Increasing Grid System Value with Hybrid Power Plants (Text Version)
This is the text version for the "Increasing Grid System Value with Hybrid Power Plants" video.
Title slide: Increasing Grid System Value with Hybrid Power Plants
As the share of renewable energy in the electric grid system continues to increase, hybrid power plants create opportunities to provide significant value by producing more energy in a predictable and controllable fashion.
Hybrid plants combine two or more renewable energy-generation technologies and operate like traditional power plants.
Consider a plausible hybrid plant scenario.
A plant operator chooses to add solar panels to a wind power plant.
These solar panels generate additional power during the day, while the wind turbines continue to capture wind energy at night.
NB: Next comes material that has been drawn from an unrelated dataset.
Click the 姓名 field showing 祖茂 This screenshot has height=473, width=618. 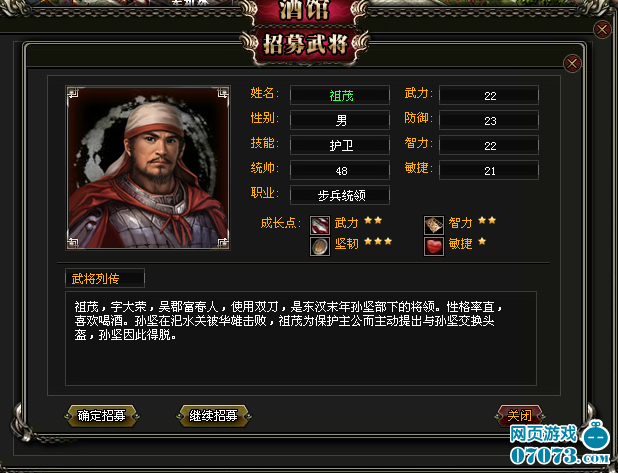340,95
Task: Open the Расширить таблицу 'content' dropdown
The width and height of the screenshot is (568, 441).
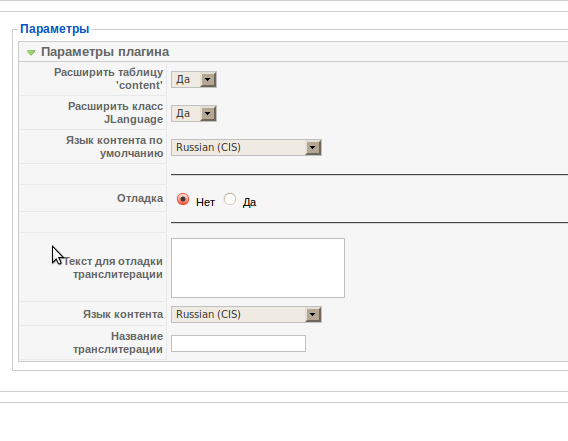Action: click(x=194, y=79)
In this way, the energy profiles of wind and solar complement each other, and when combined with next generation energy storage technologies, hybrid systems minimize the risks of renewable energy variability and maximize the utility of interconnected resources.
Energy storage technology on the grid is a game changer.
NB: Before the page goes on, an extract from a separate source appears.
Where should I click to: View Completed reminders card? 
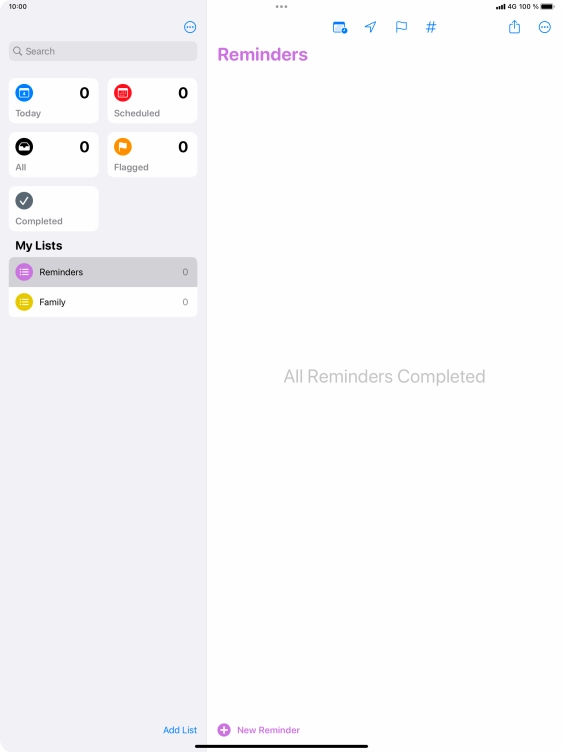pyautogui.click(x=54, y=209)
It allows plants to store more energy when renewable resource availability is high and electricity demand is low, thereby stabilizing grid voltage and frequency and improving grid resiliency.
By coupling existing and emerging energy technologies together, plant operators increase the density of available electric generation, boosting power output and plant reliability while simultaneously reducing costs by using existing infrastructure.
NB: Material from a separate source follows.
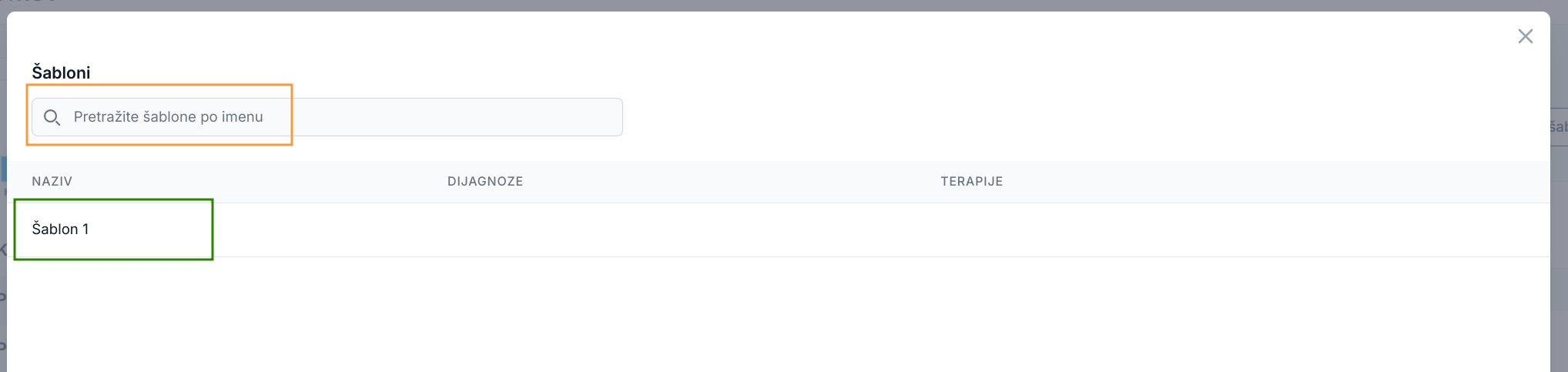
Task: Click the magnifying glass search icon
Action: tap(52, 117)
There are several U.S. regions where hybrid wind and solar plants could be developed.
Areas in California, Texas, and states near the center of the country offer the greatest resource potential, with an abundance of solar energy during the day and high wind speeds at night.
Developing these areas could significantly increase the amount of installed renewable capacity overnight, ramping up the speed of renewable energy distribution across the United States.